Extracted information START
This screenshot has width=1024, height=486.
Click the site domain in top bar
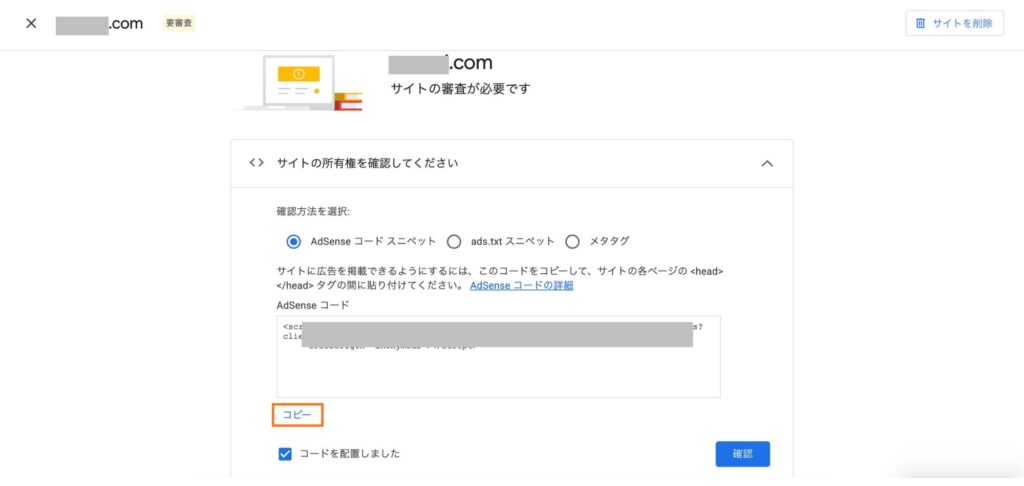click(99, 23)
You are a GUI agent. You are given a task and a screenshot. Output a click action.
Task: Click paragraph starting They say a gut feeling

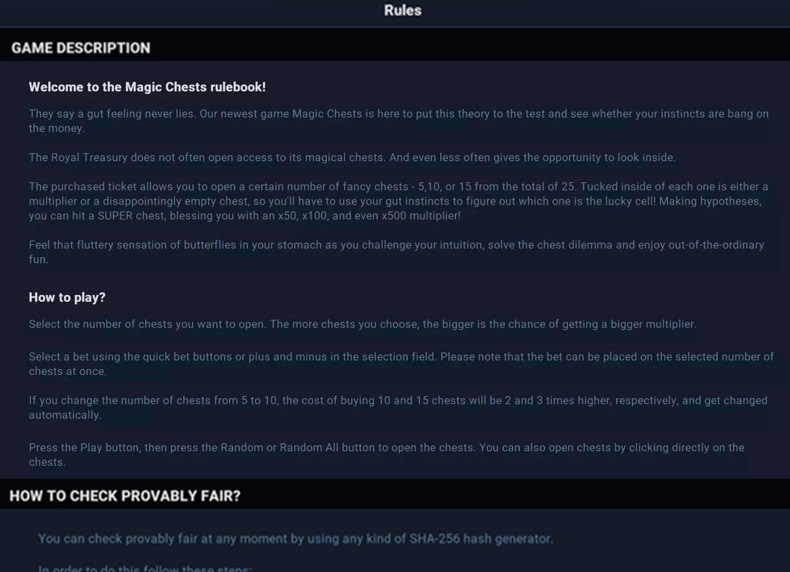[399, 121]
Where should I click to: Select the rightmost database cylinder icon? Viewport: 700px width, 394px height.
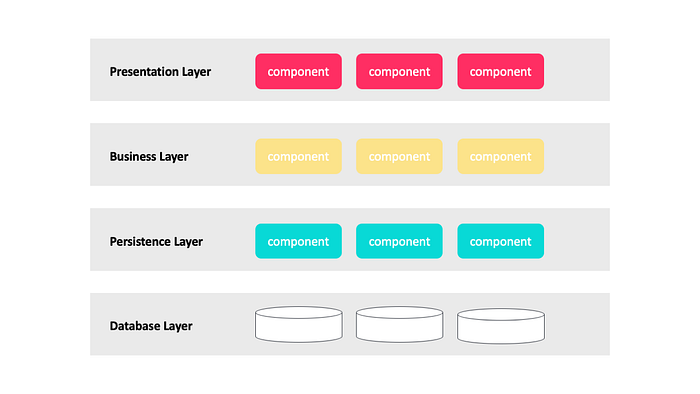tap(501, 326)
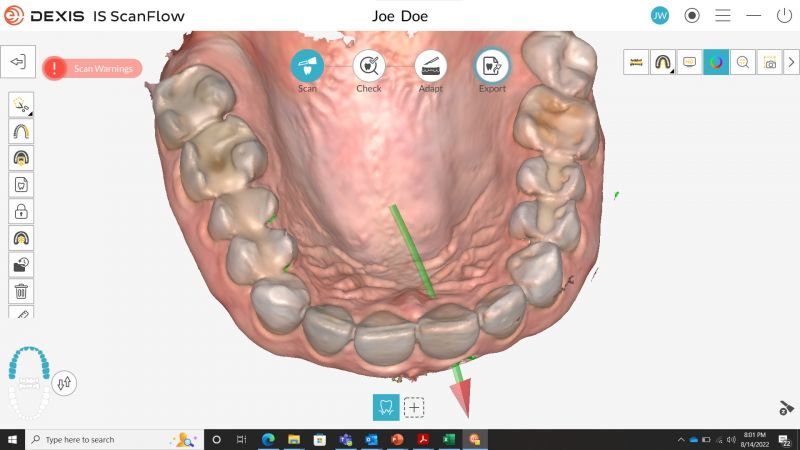Toggle true color display mode
The image size is (800, 450).
tap(716, 62)
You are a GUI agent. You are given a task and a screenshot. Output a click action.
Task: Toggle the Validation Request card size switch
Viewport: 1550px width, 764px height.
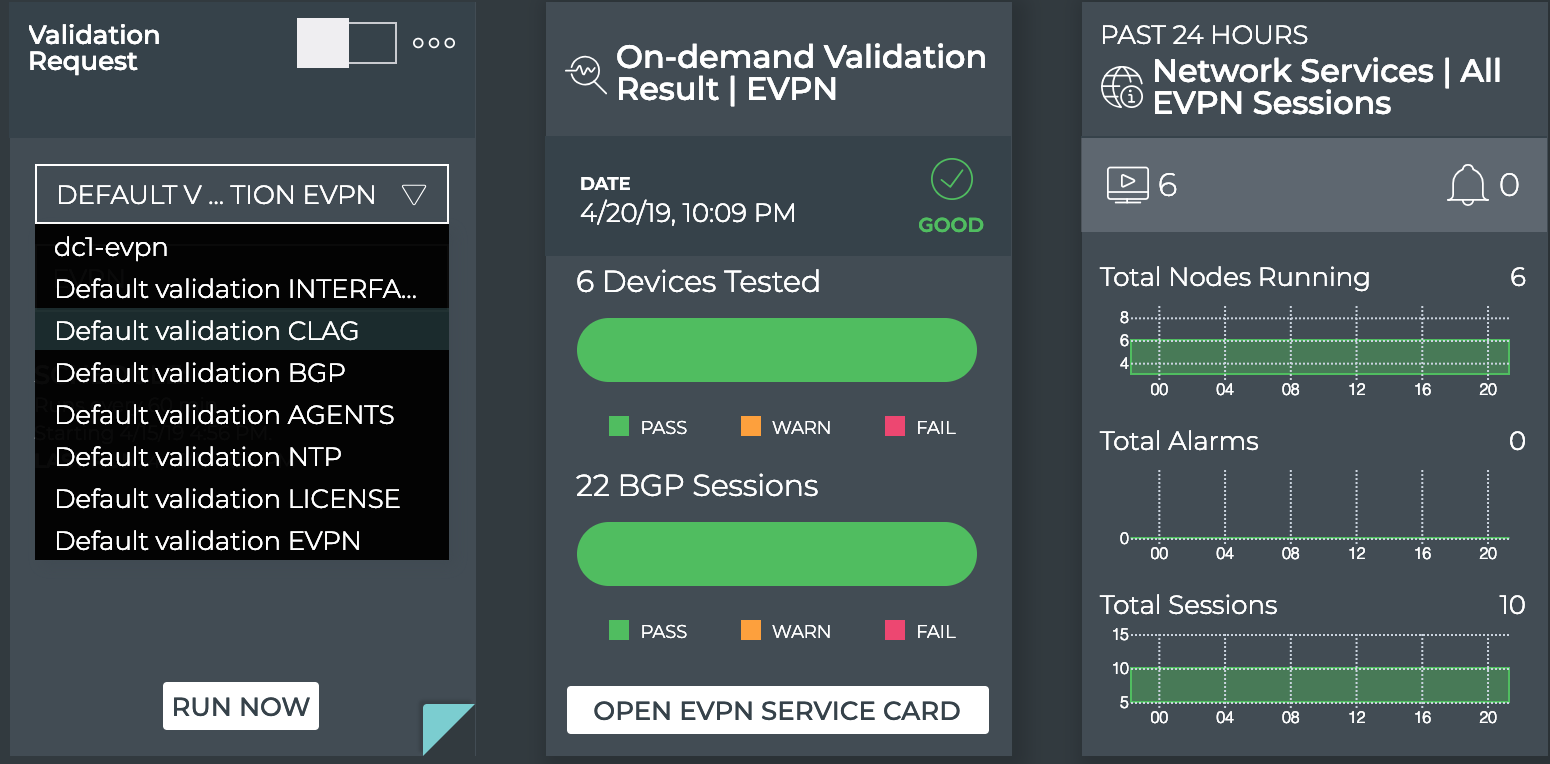pyautogui.click(x=347, y=44)
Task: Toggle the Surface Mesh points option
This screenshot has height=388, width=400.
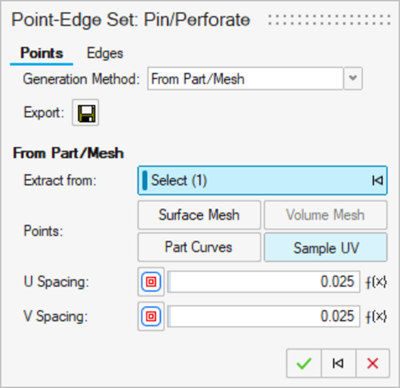Action: click(199, 215)
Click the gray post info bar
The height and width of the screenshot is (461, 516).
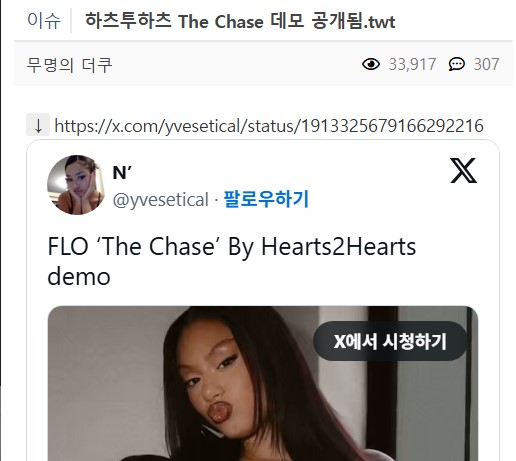click(x=263, y=64)
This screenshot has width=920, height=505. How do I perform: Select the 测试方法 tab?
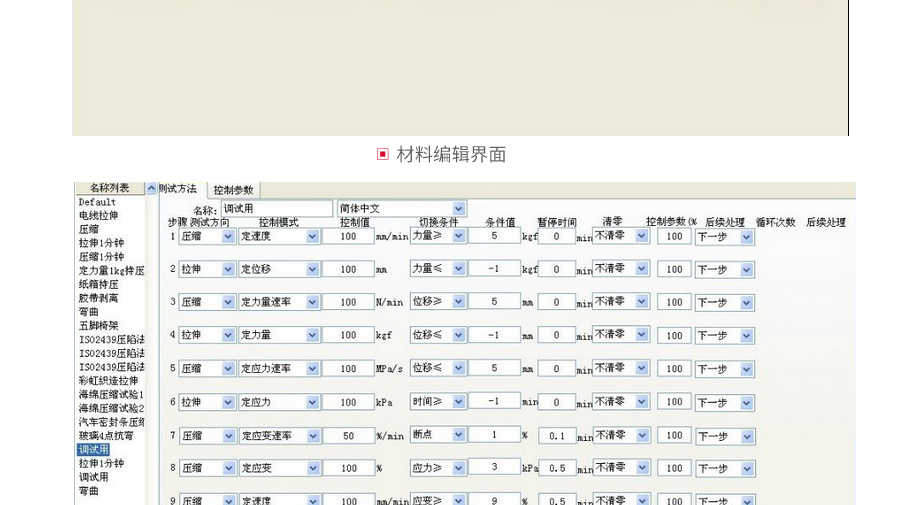178,189
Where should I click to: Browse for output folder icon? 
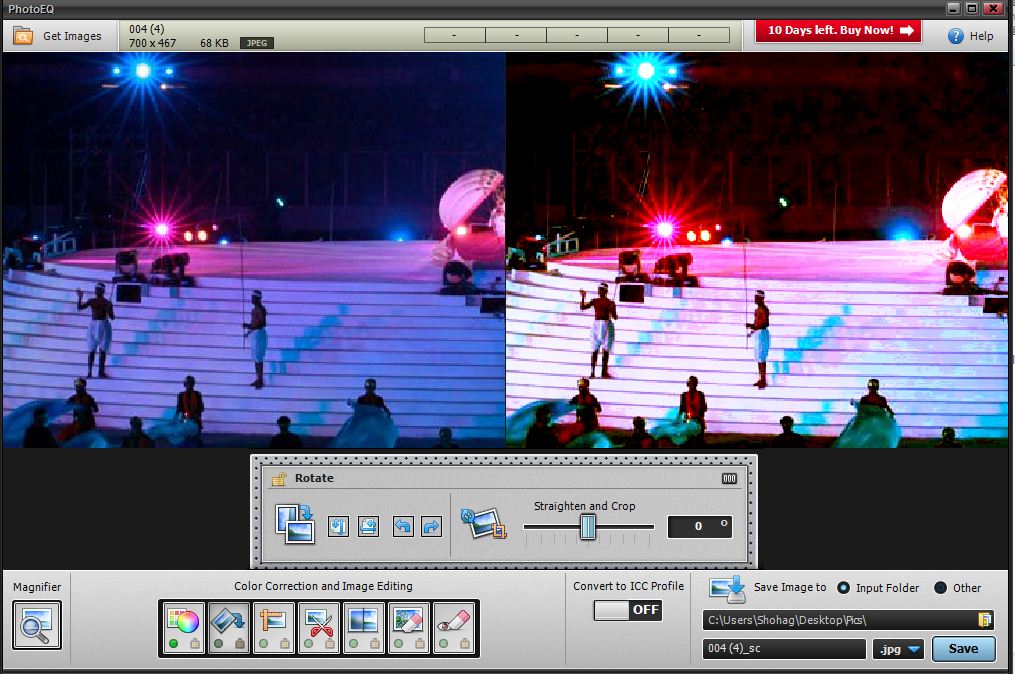984,620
Extracted information END
Work required: Could you restate the material word for word, omitting the pictures?

Completed exercise:
This screenshot has width=1024, height=486.
Click the site domain in top bar
click(99, 23)
You are a GUI agent. You are given a task and a screenshot. Output a click action.
Task: Click paragraph starting They say a gut feeling

[399, 121]
Where should I click to: Select the rightmost database cylinder icon? Viewport: 700px width, 394px height.
tap(501, 326)
Toggle true color display mode
The image size is (800, 450).
tap(716, 62)
You are a GUI agent. You are given a task and a screenshot. Output a click action.
Task: Toggle the Validation Request card size switch
Viewport: 1550px width, 764px height.
pyautogui.click(x=347, y=44)
Task: Toggle the Surface Mesh points option
This screenshot has height=388, width=400.
Action: click(199, 215)
Click the gray post info bar
The height and width of the screenshot is (461, 516).
click(x=263, y=64)
This screenshot has width=920, height=505. How do I perform: Select the 测试方法 tab?
178,189
Where should I click to: Browse for output folder icon? 
984,620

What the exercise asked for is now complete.